Data for this exercise.

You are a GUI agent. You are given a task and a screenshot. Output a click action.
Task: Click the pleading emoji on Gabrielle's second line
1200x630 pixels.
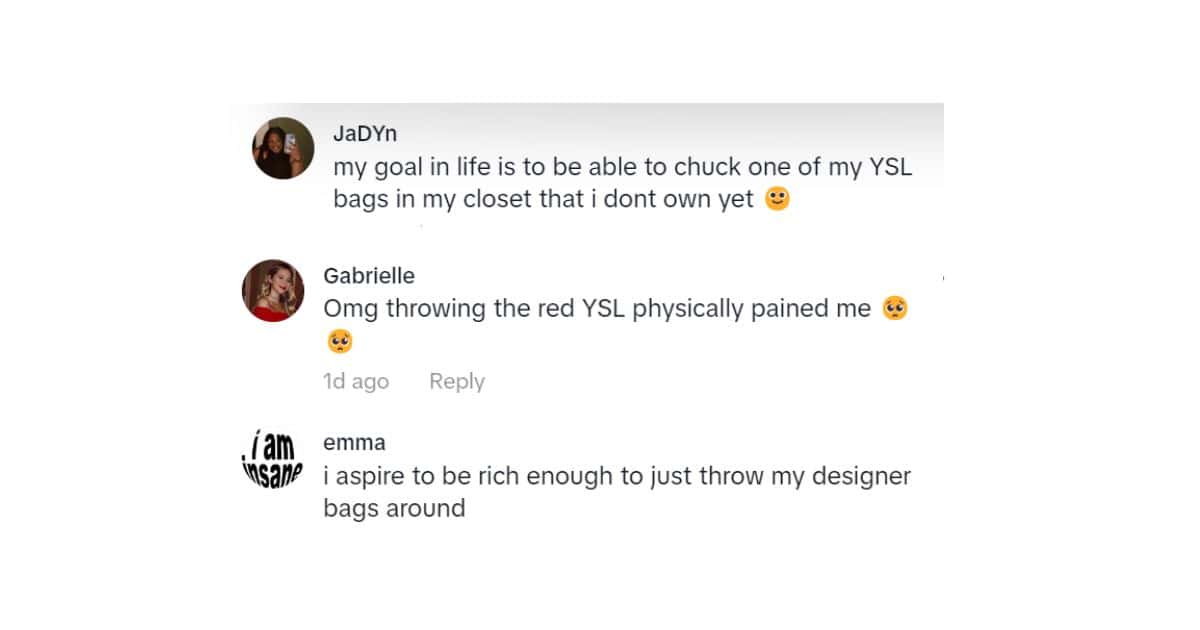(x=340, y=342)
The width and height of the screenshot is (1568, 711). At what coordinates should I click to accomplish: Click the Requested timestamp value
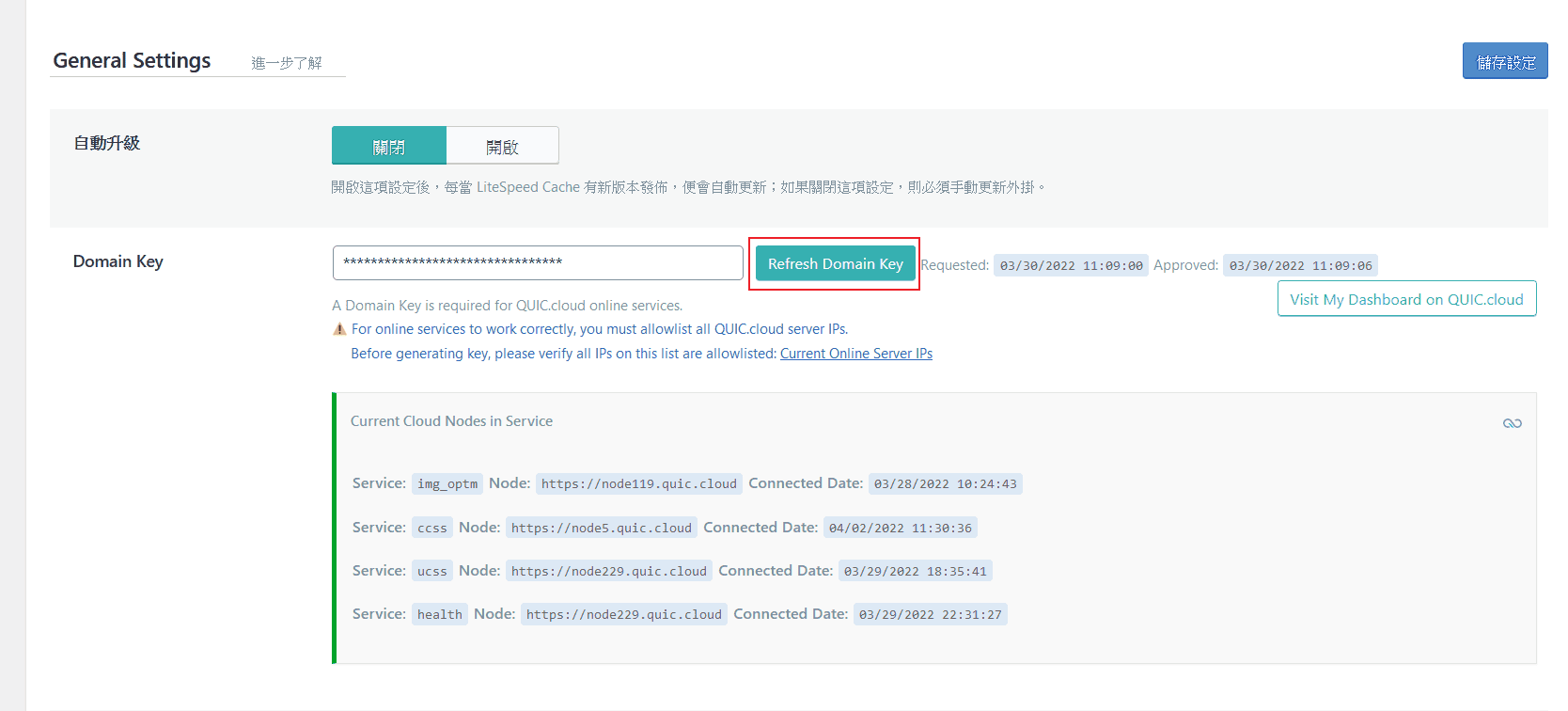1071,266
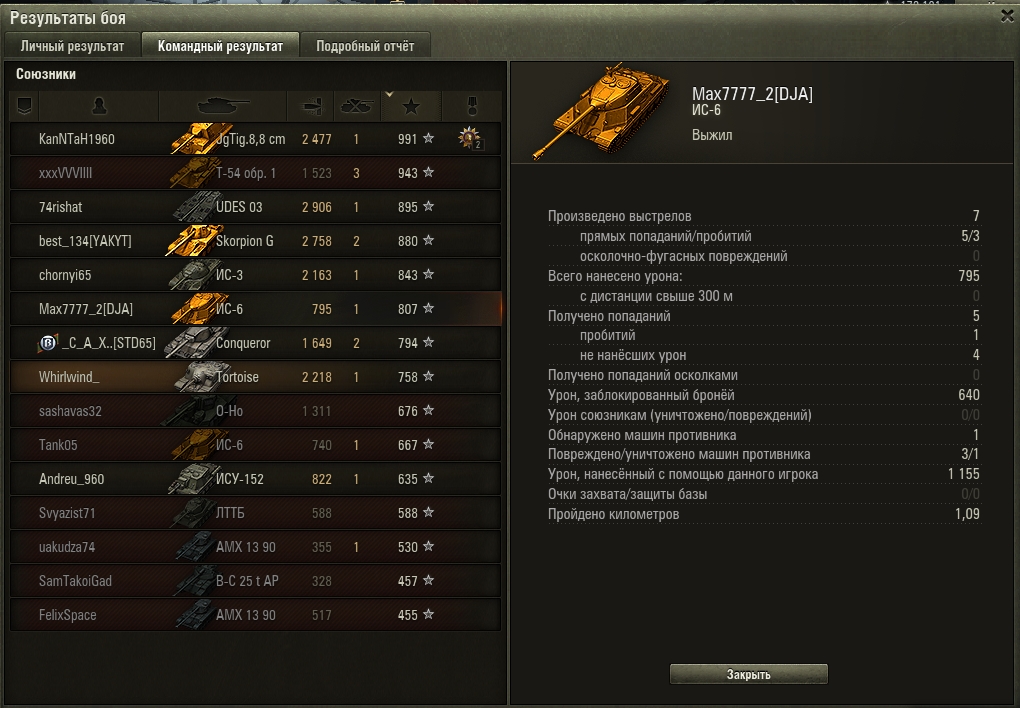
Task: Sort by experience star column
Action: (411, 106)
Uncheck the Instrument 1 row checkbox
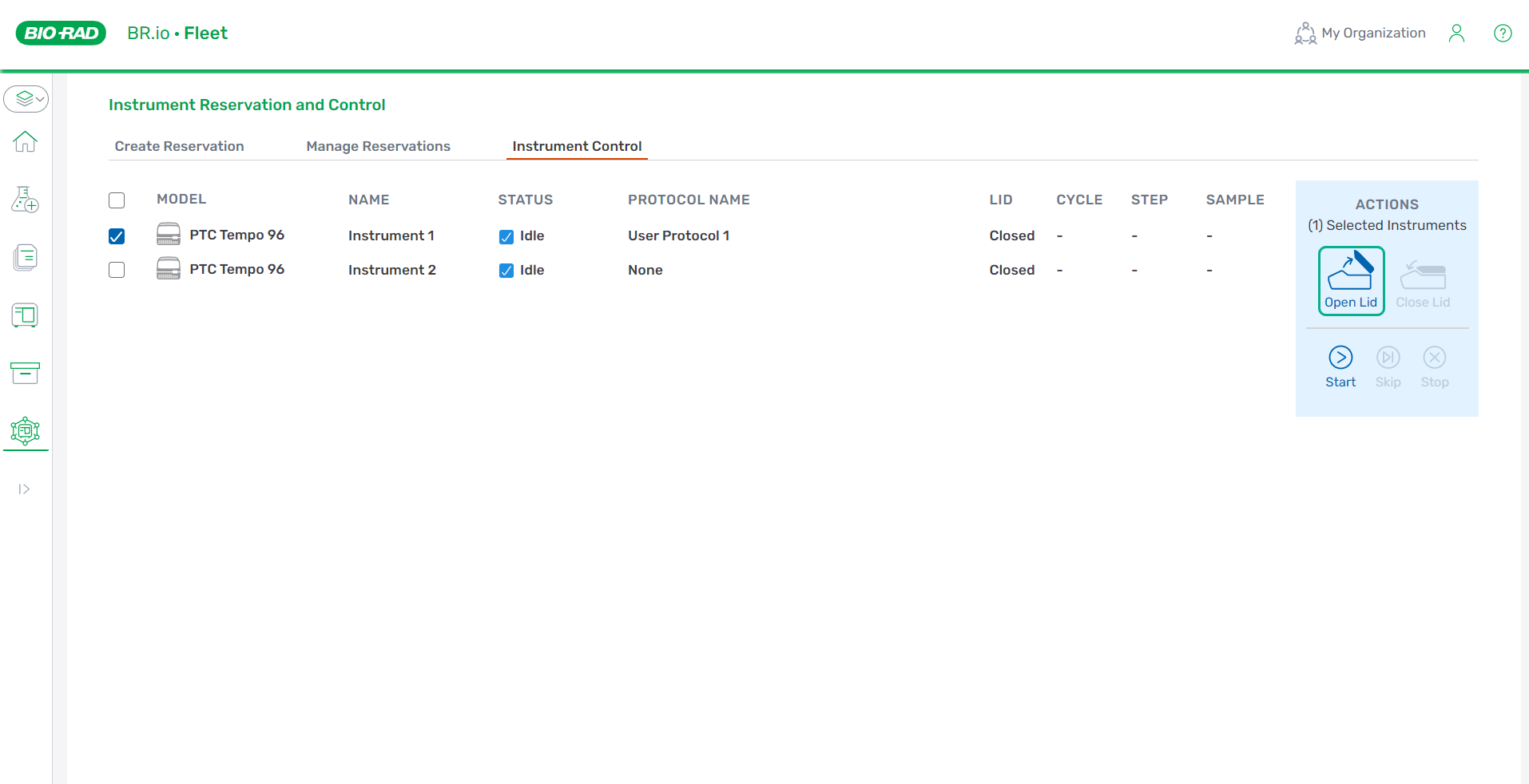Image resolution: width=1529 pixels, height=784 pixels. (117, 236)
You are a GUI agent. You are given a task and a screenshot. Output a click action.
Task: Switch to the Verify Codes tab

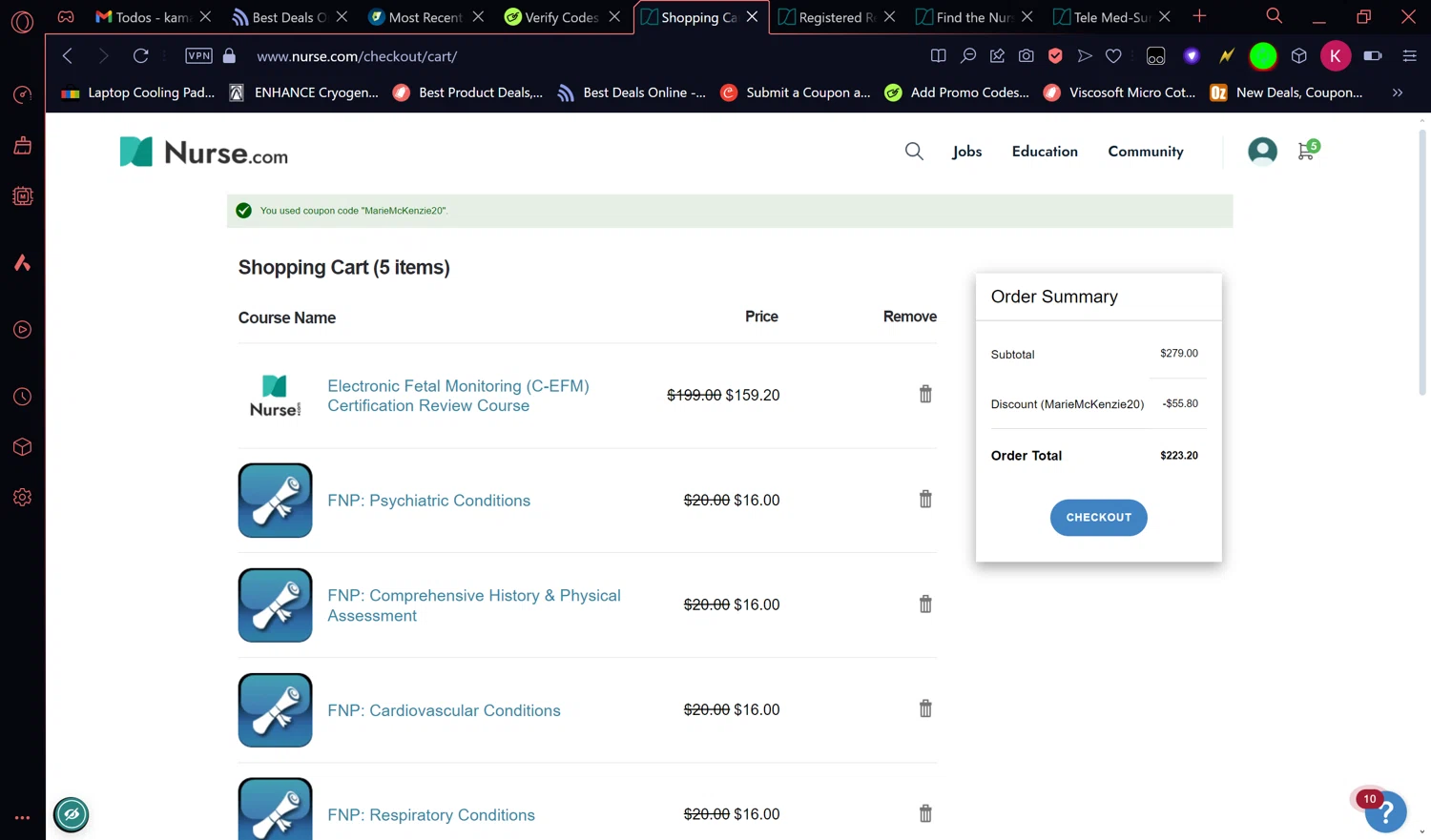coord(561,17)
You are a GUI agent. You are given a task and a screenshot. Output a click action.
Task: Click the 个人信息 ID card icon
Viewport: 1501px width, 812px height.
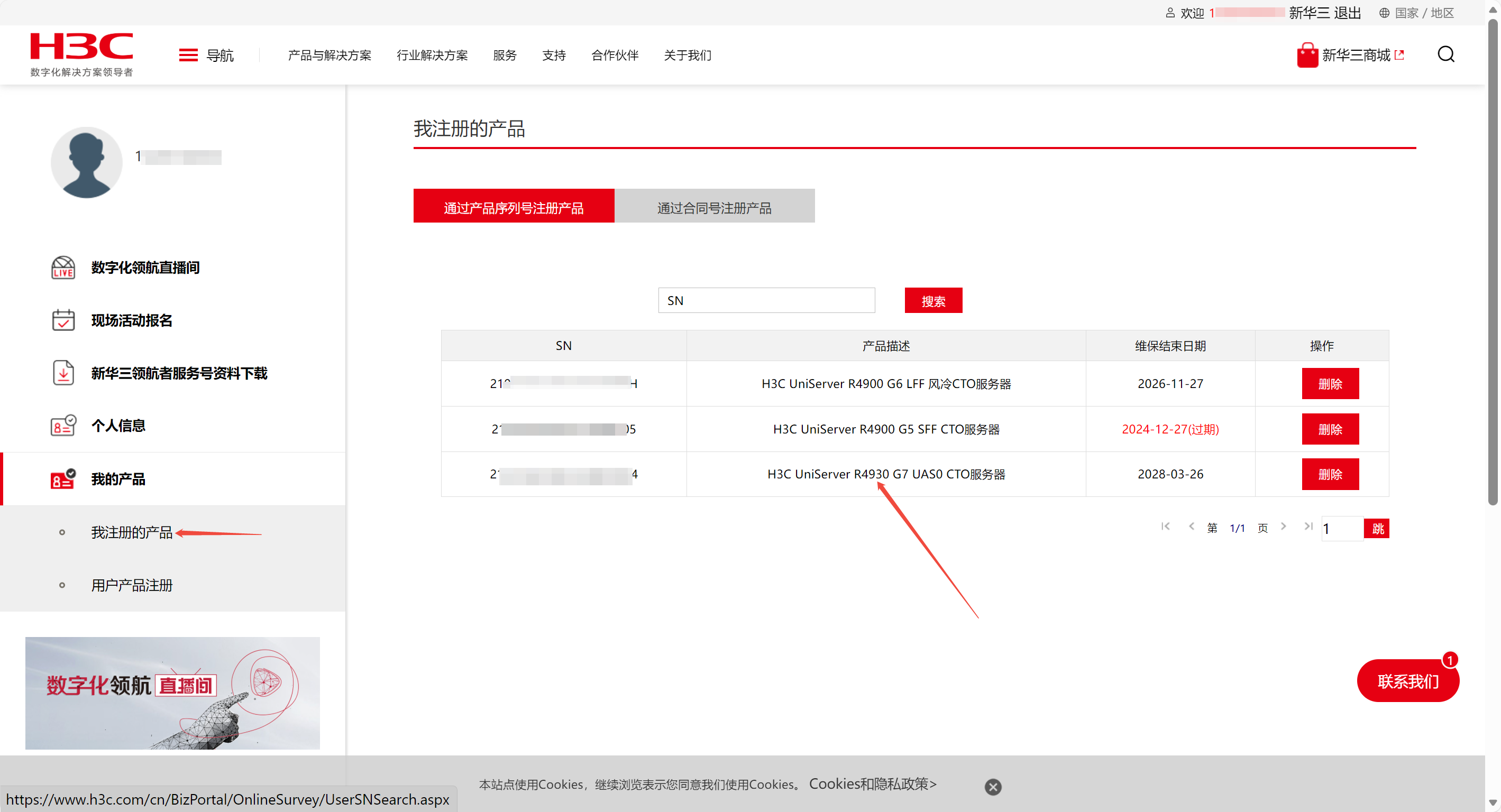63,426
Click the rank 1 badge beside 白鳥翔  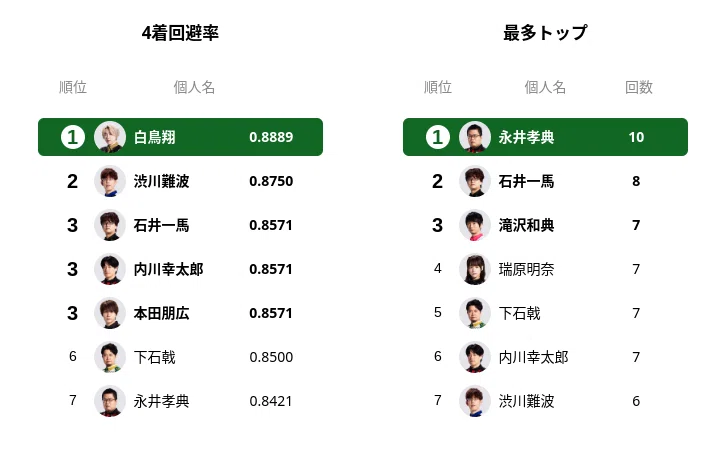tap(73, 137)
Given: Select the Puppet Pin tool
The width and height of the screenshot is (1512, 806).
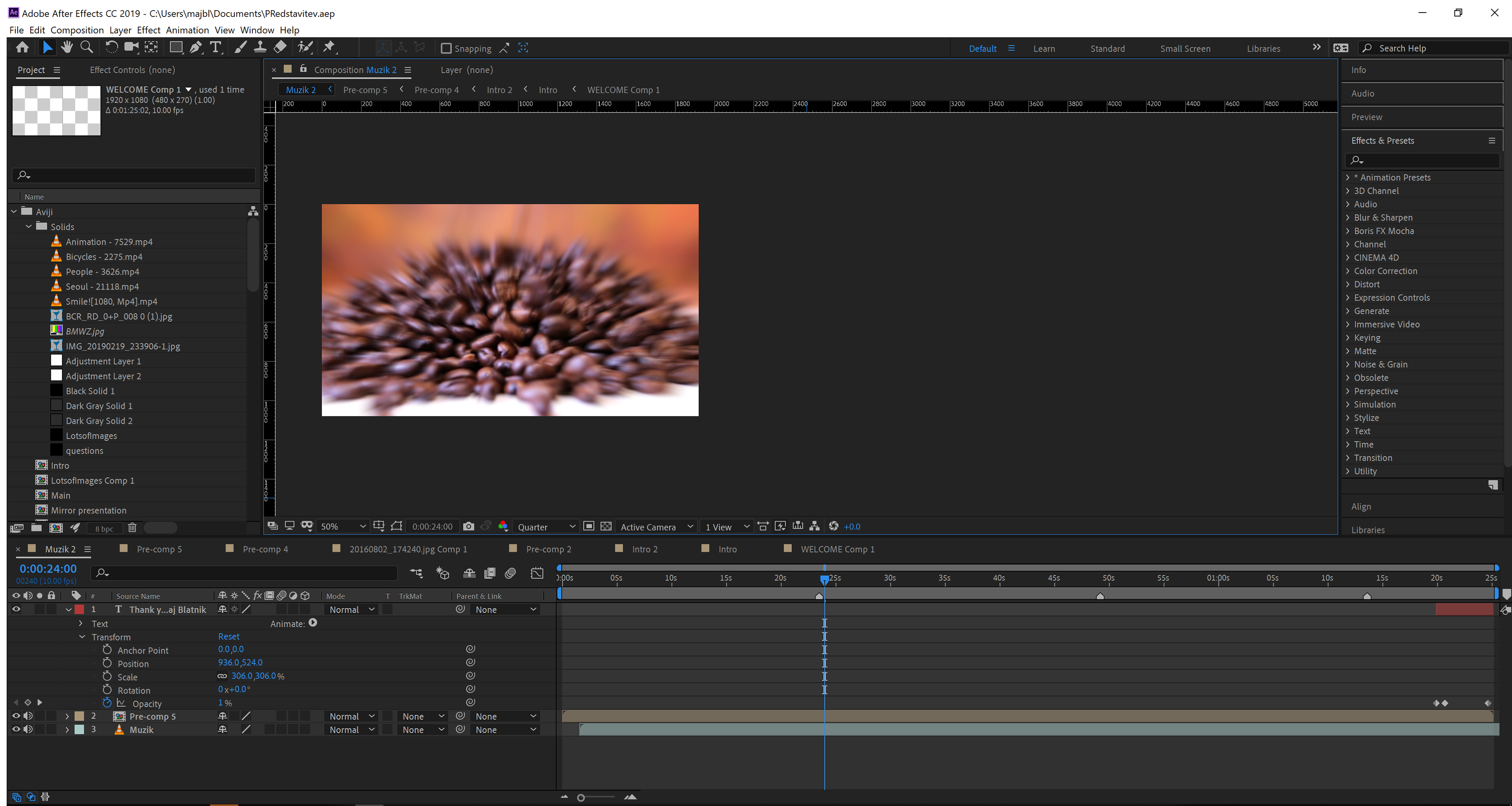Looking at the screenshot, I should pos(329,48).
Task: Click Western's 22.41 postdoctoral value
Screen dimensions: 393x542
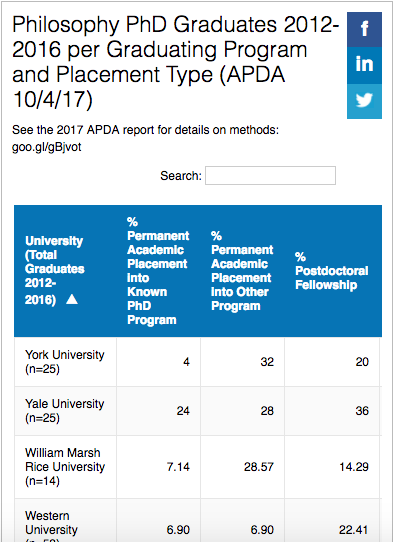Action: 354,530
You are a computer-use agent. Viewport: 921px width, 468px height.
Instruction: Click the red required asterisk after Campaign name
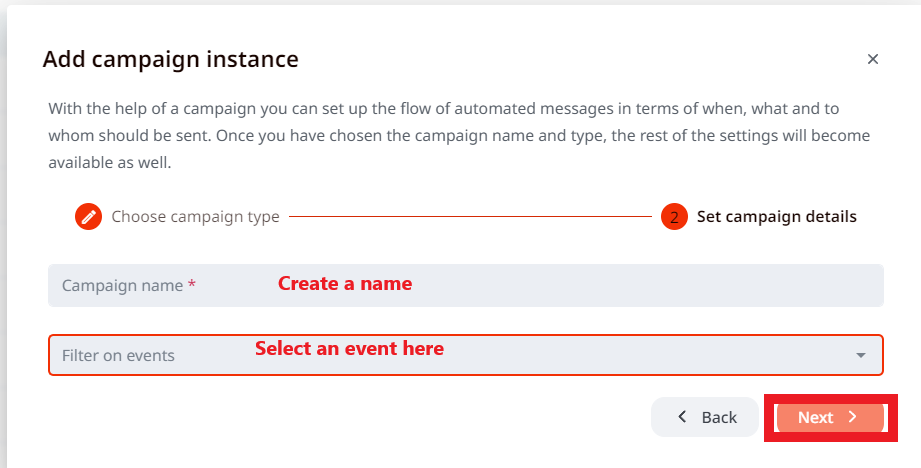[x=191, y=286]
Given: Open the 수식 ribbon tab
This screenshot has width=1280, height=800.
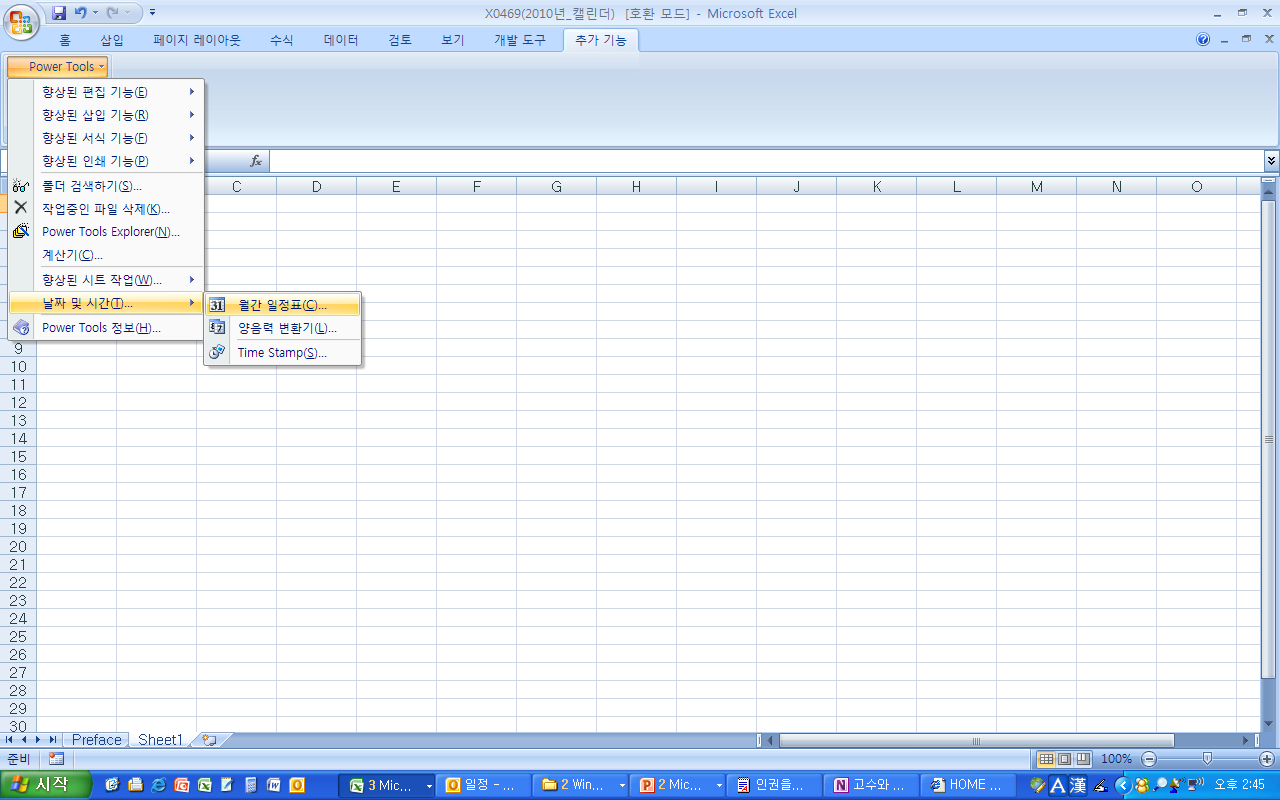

Exercise goal.
Starting from the first line of the records and stopping after the line that contains "(x=340, y=342)", reproduce those lines with "pleading emoji" changed to "crying emoji" and everything else left as it is. Omit the pictures from your answer.

Result of this exercise.
You are a GUI agent. You are given a task and a screenshot. Output a click action.
Task: Click the crying emoji on Gabrielle's second line
1200x630 pixels.
(x=340, y=342)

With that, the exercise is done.